Charlottesville, VA, January 29, 2013. The "July effect"—the notion that the influx of new residents and fellows at teaching hospitals in July of each year adversely affects patient care and outcomes—was examined in a very large data set of hospitalizations for patients undergoing spine surgery. Researchers at the Mayo Clinic (Rochester, MN) and the University of Virginia Health System (Charlottesville, VA) found a negligible effect on periprocedural outcomes among patients treated by spine surgery. Detailed results of their thorough study are furnished in the article "The effect of July admission on inpatient outcomes following spinal surgery. Clinical article," by Jennifer S. McDonald, Ph.D., Michelle J. Clarke, M.D., Gregory A. Helm, M.D., Ph.D., and David F. Kallmes, M.D., published today online, ahead of print, in the Journal of Neurosurgery: Spine.
To the authors' knowledge, this study is the largest of its kind, and its results confirm findings of many other smaller studies. The findings are particularly important to patients. Dr. McDonald states, "We hope that our findings will reassure patients that they are not at higher risk of medical complications if they undergo spinal surgery during July as compared to other times of the year."

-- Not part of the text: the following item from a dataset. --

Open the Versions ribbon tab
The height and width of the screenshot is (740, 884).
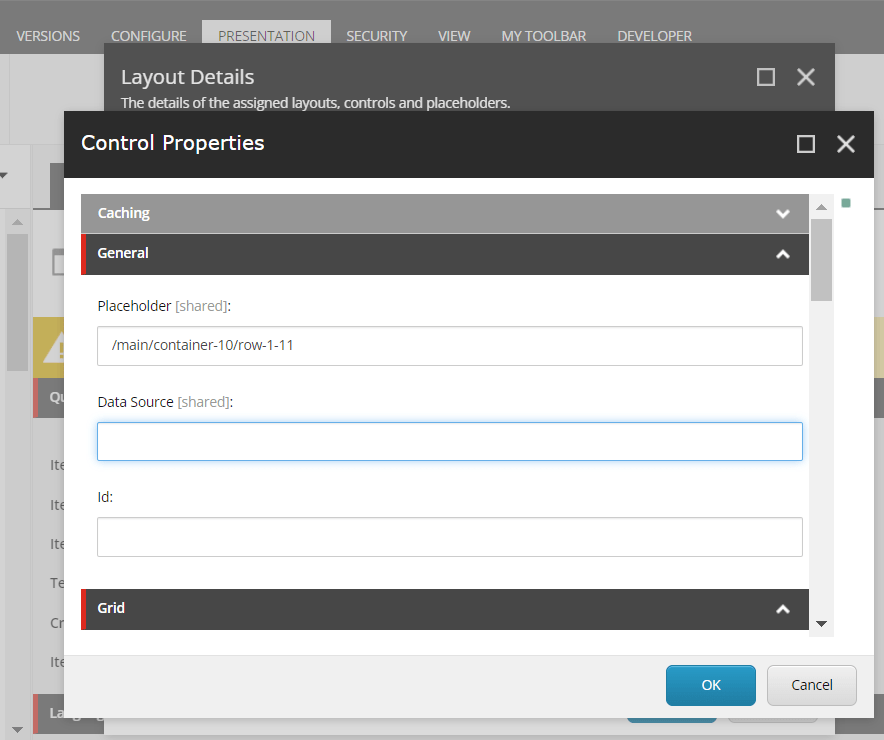coord(48,36)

The researchers searched the Nationwide Inpatient Sample (NIS), the largest publically available all-payer database of information on hospitalized patients in the United States, for the years 2001 through 2008. The NIS contains data from a large sample of hospitals that reflects approximately 20% of annual hospitalizations. The researchers scoured the database using diagnostic codes from the International Classification of Diseases, 9th Revision Clinical Modification to identify every case of spinal surgery related to spinal fusion, decompression, discectomy, or laminectomy. Data on patient demographics, diagnoses, and details of hospitalization, and data on hospital demographics (private or government ownership, urban or rural location, teaching or nonteaching facility, and size) were collected.

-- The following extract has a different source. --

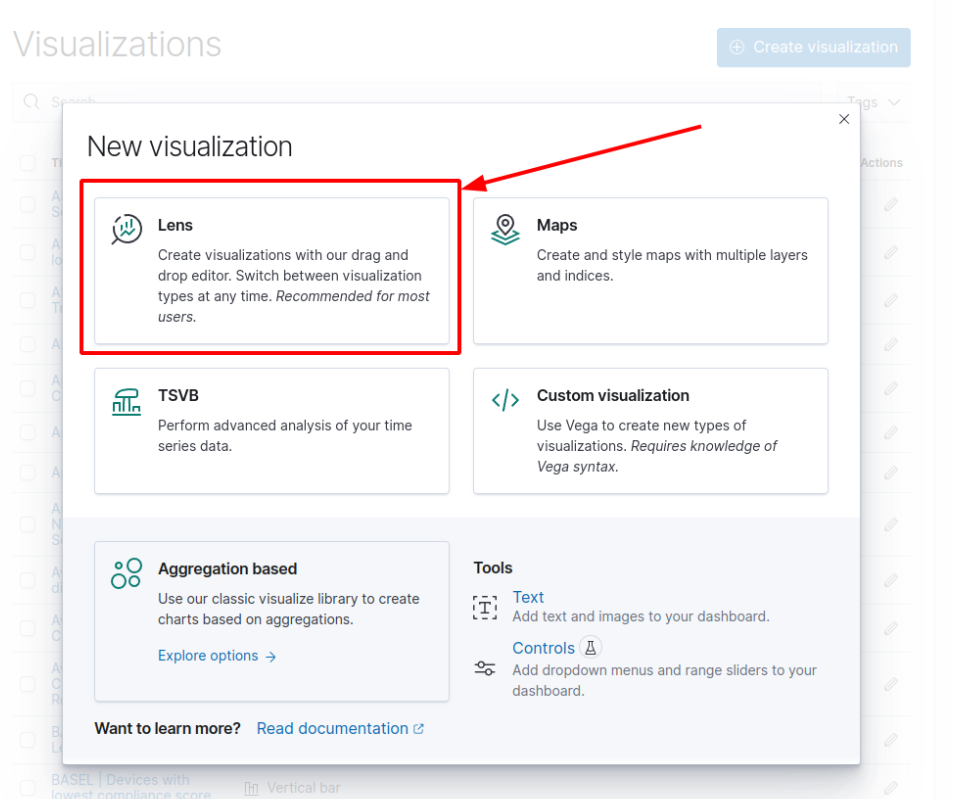
Task: Click the Custom visualization code icon
Action: (x=505, y=400)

Almost one million spinal surgery hospitalizations were identified. Hospitalizations were broken down into admissions in July and admissions in other months. Patient subgroups were created for additional analyses focusing on patients who were sicker and had more complications, patients undergoing simple or more complicated surgeries, and patients undergoing elective surgery. The primary outcomes in this study were in-hospital mortality, discharge disposition (to home or a long-term facility), and postoperative complication. Length of stay and total costs of hospitalization were also examined. Outcomes were compared between July admissions and admissions during other months.
The researchers found that the incidences of all outcomes studied were higher in teaching hospitals than in nonteaching hospitals. In the teaching hospitals, small but statistically significant higher rates of postoperative infection and patient discharge to a long-term facility were found during July when compared with other months. These differences were very small in magnitude but significant due to the large sample size of the study. Patients who underwent complex surgical procedures in teaching hospitals in July were more likely to be discharged to a long-term facility or experience postoperative infection, but these differences were also very small in magnitude. In-hospital mortality and other postoperative complications did not differ according to the month of admission. In addition, no "July effect" was observed in higher-risk patients, patients who were admitted for elective surgery, or patients undergoing simple spinal procedures.
The authors conclude that their "study of nationwide hospitalizations over an 8-year period indicates that influx of new residents and fellows in July has a negligible effect on periprocedural outcomes following spinal surgery."
The article contains four tables and several graphs comparing data from teaching and non-teaching hospitals. There is also an appendix, only available online, that contains 16 additional tables showing the results of the thorough statistical analyses.